Sehari kemudian, KBR Benoa I dan awaknya diperiksa. Meski sudah tertangkap tangan, tidak ada sanksi yang jelas terhadap kapal dan pemilik kapal.

“Saat kejadian itu saya masih jadi Kapolsek di Sebira, kami periksa, kemudian kasus ditangani Polda, setelah itu saya tidak tahu,” ujar bekas Kasat Polair Polres Kepulauan Seribu, AKP Zaroki, kepada Tirto, 1 Januari 2018.

Belakangan Zaroki baru tahu kapal itu mengantongi izin pembersihan jalur laut. Namun, ia tidak tahu detail lokasi yang akan dibersihkan.

“Yang saya tahu kapal itu dari Pontianak, mau ke Lampung. Lampung di mana? Tidak tahu juga,” ujarnya. Kapal ini kemudian diketahui dilepaskan Polda Metro Jaya.

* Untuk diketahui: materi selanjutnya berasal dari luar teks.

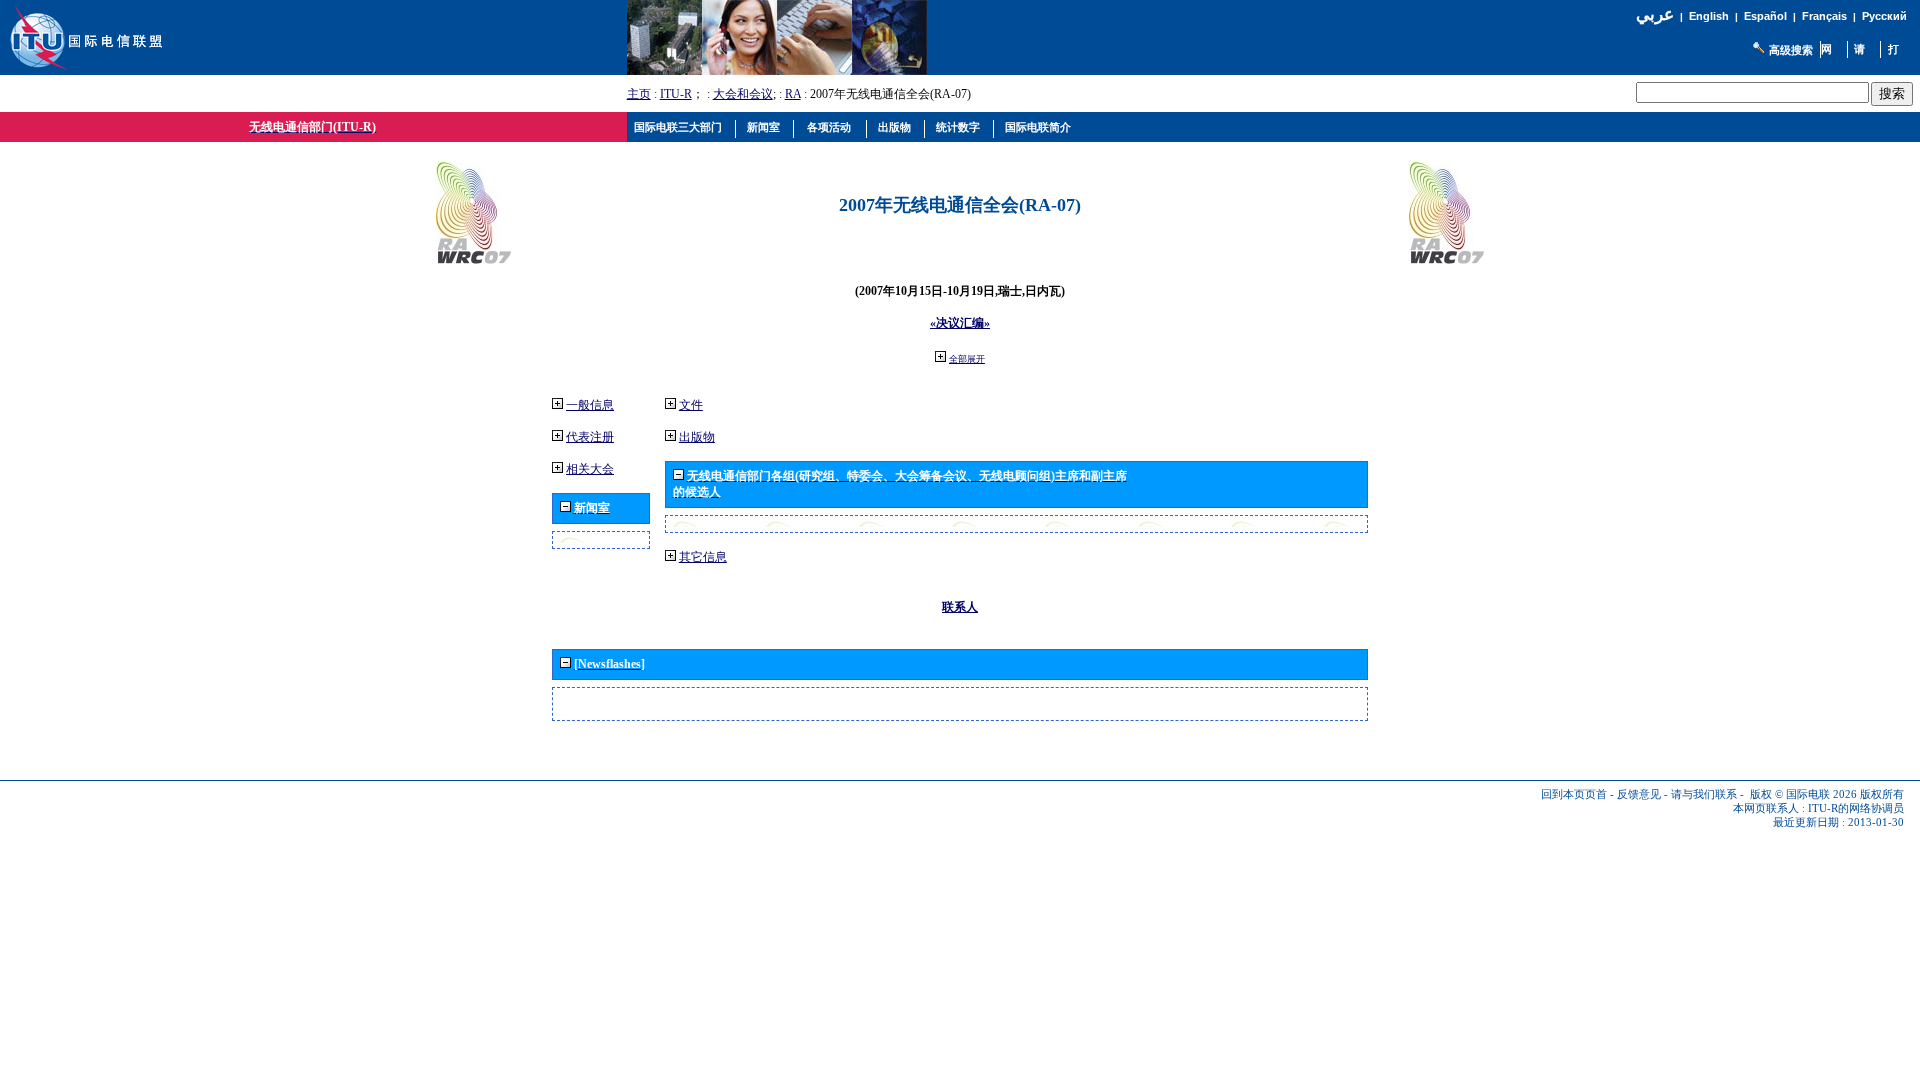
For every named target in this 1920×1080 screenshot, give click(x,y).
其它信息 (703, 557)
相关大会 (590, 469)
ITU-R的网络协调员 (1856, 808)
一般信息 (590, 405)
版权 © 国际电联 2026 (1803, 794)
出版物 (697, 437)
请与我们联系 (1704, 794)
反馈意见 (1639, 794)
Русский (1884, 16)
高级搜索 (1791, 50)
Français (1824, 16)
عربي (1655, 14)
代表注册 (590, 437)
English (1709, 16)
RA (793, 94)
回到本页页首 (1574, 794)
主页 (639, 94)
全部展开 (967, 359)
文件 (691, 405)
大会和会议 (743, 94)
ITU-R (676, 94)
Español (1765, 16)
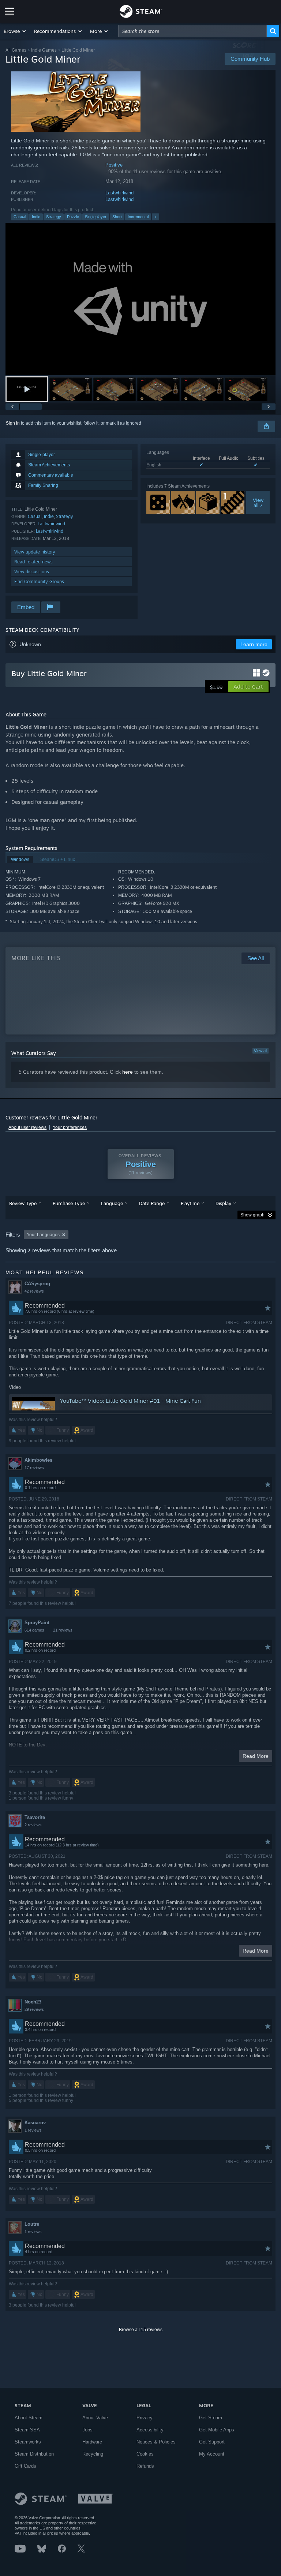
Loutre (32, 2224)
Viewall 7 (257, 502)
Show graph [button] (252, 1215)
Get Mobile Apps (216, 2430)
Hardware (92, 2442)
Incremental (138, 217)
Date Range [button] (152, 1203)
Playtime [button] (190, 1203)
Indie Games (44, 50)
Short (117, 217)
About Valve (95, 2417)
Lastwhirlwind (119, 192)
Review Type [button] (23, 1203)
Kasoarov (35, 2122)
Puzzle (73, 217)
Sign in (13, 423)
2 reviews (33, 1825)
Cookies (145, 2454)
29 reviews (34, 2009)
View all (260, 1050)
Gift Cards (25, 2466)
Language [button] (112, 1203)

Pelepasan ini terbukti dari izin yang (ironisnya) dikeluarkan lagi oleh Hubla bagi KBR Benoa I pada 23 Maret 2016. Izin operasi ini mencakup menyingkirkan bangkai kapal di Perairan Mesuji, Lampung. Empat bulan kemudian, 20 Juni 2016, izin kerja keluar lagi dengan koordinat operasi di perairan Pontianak.

Selepas dari Pontianak, kapal bergerak ke Selat Bangka untuk mengambil lima titik sesuai SPK yang keluar pada 6 Oktober 2016. Di sinilah gaduh bermula. Komunitas Emas Diving Club mengungkapkan bahwa KBR Benoa 1 mengambil bangkai kapal perang IJN Ashigara di Perairan Muntok. Kasus ini baru ramai pada Januari 2017.

Temuan kami mengungkap satu koordinat pengambilan bangkai kapal yang diberikan oleh Hubla ternyata bermasalah. Dalam SPK pada 6 Oktober 2016 itu, satu koordinat tepat di atas kapal karam IJN Ashigara.

Andreas, peneliti Balai Pelestarian Cagar Budaya Jambi, kepada Tirto mengatakan lokasi kapal Ashigara bukan di alur pelayaran dan malah di atas gugusan karang freedrick, sehingga mustahil kapal besar lewat ke sana.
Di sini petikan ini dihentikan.